> RECORDS FOR PROCESSING
+++

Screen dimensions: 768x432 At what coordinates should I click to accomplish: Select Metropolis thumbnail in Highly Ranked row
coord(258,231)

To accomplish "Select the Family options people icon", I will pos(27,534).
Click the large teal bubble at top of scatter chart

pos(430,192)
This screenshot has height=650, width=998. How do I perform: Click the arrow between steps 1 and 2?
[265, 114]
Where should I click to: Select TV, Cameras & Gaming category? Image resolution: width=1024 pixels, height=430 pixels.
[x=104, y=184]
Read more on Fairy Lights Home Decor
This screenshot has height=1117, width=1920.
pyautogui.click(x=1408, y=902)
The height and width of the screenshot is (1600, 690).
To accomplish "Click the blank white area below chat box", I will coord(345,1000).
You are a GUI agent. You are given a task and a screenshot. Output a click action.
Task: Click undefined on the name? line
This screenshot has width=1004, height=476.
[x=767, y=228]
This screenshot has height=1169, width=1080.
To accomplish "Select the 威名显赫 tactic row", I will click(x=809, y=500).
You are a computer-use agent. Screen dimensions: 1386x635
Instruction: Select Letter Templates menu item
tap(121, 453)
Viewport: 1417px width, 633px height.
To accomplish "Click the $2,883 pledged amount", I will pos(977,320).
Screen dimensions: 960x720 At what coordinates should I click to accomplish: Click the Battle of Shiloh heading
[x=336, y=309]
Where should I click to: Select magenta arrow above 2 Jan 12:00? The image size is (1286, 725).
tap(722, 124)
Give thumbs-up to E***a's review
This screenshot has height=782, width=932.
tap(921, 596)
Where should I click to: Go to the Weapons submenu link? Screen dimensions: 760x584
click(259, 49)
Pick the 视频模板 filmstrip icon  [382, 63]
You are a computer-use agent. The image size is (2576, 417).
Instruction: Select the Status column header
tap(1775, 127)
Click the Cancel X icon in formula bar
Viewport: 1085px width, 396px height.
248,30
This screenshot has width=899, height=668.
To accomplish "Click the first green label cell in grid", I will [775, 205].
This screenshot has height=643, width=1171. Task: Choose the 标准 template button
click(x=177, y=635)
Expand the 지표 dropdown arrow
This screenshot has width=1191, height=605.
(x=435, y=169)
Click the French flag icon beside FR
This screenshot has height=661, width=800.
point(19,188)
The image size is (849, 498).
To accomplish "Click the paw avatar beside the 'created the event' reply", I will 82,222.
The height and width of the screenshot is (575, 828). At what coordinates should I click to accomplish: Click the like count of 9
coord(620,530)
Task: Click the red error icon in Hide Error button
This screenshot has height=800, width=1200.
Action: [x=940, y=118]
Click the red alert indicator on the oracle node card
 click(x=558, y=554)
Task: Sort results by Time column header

+++

> BRIEF
Once you have found every line in the listing that holds the string "computer", copy each of them.

> EXERCISE ANSWER
You are a computer-use agent. Screen dimensions: 1386x635
You are a computer-use agent. The image size is (2576, 417).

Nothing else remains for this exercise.